Splendide bizzarrie.

 

  I bottoni dei suoi abiti tagliati dalle forbici magistrali di Buisson erano d’oro, il suo prezioso occhialetto era stato fabbricato dagli ottici dell’Osservatorio e la sua inseparabile mazza, valutata 10 mila franchi, aveva il pomo d’oro circondato da una corona di turchesi. (Questo famoso bastone era oggetto dei commenti sbalorditi dei parigini e ispirò alla Signora di Girardin un mediocre romanzo intitolato appunto «La canne de Balzac».)

  I suoi guadagni tuttavia erano sproporzionati alle sue ambizioni da Nababbo, che gongolava quando poteva épater il suo prossimo.

  Una sera nel salotto di moda me Gay, Balzac ostentando la munificenza di un principe orientale, pregò lo scrittore Jules Sandeau di accettare in dono un suo cavallo arabo. Sandeau sbigottito per l’offerta eccezionale voleva esimersi, ma Balzac insisteva: «Dovete accettare come segno di affetto il mio cavallo arabo, altrimenti ricorderò per tutta la vita il vostro rifiuto».

Estratti dei dati ::
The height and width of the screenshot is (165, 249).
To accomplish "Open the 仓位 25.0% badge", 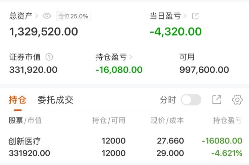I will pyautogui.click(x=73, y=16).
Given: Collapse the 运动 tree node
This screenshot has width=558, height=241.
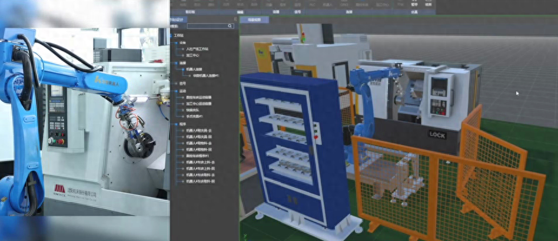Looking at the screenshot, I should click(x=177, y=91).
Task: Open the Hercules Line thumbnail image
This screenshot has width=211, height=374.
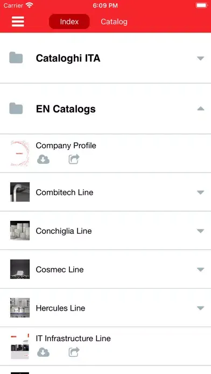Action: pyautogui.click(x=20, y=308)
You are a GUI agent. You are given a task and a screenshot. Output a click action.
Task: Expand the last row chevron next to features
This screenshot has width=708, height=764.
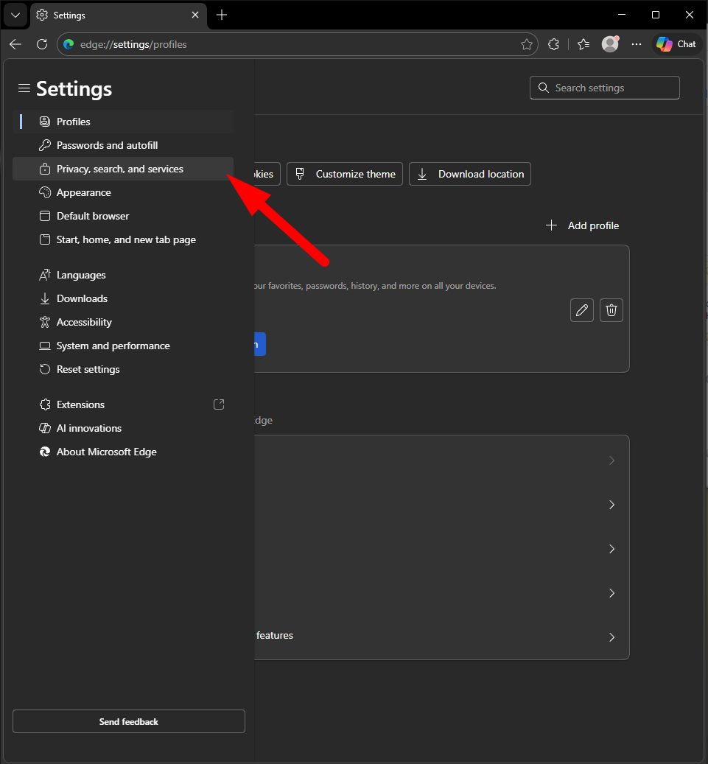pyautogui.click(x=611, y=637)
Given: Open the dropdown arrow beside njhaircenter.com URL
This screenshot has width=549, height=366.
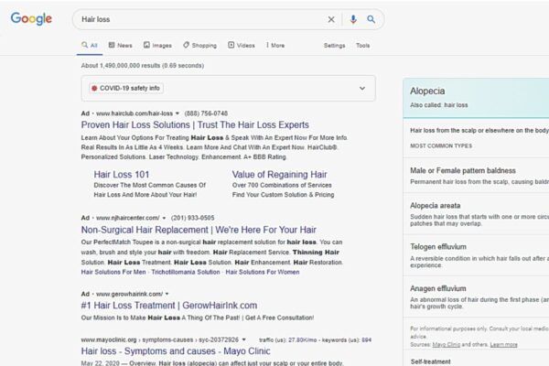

==

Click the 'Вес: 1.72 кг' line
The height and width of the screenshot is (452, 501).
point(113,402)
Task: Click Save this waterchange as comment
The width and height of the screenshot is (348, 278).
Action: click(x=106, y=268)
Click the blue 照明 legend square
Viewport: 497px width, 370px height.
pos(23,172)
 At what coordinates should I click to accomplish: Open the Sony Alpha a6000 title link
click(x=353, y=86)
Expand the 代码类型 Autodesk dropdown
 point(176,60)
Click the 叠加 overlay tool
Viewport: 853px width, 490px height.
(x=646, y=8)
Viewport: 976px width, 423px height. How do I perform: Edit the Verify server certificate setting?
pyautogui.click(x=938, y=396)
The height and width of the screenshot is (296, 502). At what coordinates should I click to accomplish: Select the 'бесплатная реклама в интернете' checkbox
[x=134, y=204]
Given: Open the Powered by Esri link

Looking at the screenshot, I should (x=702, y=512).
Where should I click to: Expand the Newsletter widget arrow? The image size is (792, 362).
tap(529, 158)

==

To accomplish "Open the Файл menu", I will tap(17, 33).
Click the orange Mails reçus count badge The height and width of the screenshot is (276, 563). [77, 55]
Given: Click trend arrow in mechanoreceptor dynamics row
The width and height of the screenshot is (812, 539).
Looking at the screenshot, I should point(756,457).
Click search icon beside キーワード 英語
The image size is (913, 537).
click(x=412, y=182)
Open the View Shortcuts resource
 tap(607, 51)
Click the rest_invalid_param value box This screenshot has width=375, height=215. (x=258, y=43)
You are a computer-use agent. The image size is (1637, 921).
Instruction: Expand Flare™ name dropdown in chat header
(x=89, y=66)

Compiti da svolgere ::
1 – Rispondi a queste domande sul brano su Balzac:
(a) Chi tagliava gli abiti di Balzac?
(b) A quanto era valutata la sua mazza?
(c) Che cosa Balzac voleva regalare a Jules Sandeau?
2 – Riprendi il brano su Balzac e proseguilo dopo l'ultima frase.
Le righe non servono per questo lavoro.

Risposte ai compiti ::
1 –
(a) Li tagliava Buisson, con le sue forbici magistrali.
(b) Era valutata 10 mila franchi.
(c) Voleva regalargli un suo cavallo arabo.

2 –
  Non era il caso di ostinarsi nel diniego: Sandeau finì per accettarlo ma attese invano il cavallo arabo, nè seppe mai che Balzac ne possedesse uno. Il padre di Vautrin era maestro di millanterie. Egli era venuto in rapporti con l’editore Werdet che compensava le sue opere con molta generosità, e il romanziere lo esortava ad essere per lui quello che era stato Archibald Constable per Walter Scott. Questo privilegio non era molto vantaggioso per l’editore il quale doveva continuamente sborsargli forti anticipi per soddisfare le sue smanie da Nababbo.

  Werdet temeva che Balzac avesse fatto suo il motto di Blondet: «Il denaro degli stupidi è per diritto divino il patrimonio della gente di spirito». Così si stancò di fargli credito e ruppe i rapporti con lo scrittore. Allora cominciarono per il grande Onorato giorni durissimi. Oberato dai debiti è costretto a disfarsi della sua proprietà, la (sic) Jardies, che brulica d’ipoteche. L’aria di Parigi diviene opprimente per lui; egli si sente affaticato come un «galérien de plume» per il grande sforzo mentale che gli è costato il «Luigi Lambert» per cui ne risente tali emicranie che assomigliano a veri e propri attacchi di follia. Occorre cambiare aria, cambiare metodo di vita, e soprattutto occorre sottrarsi alla muta accanita dei creditori che non gli dà tregua.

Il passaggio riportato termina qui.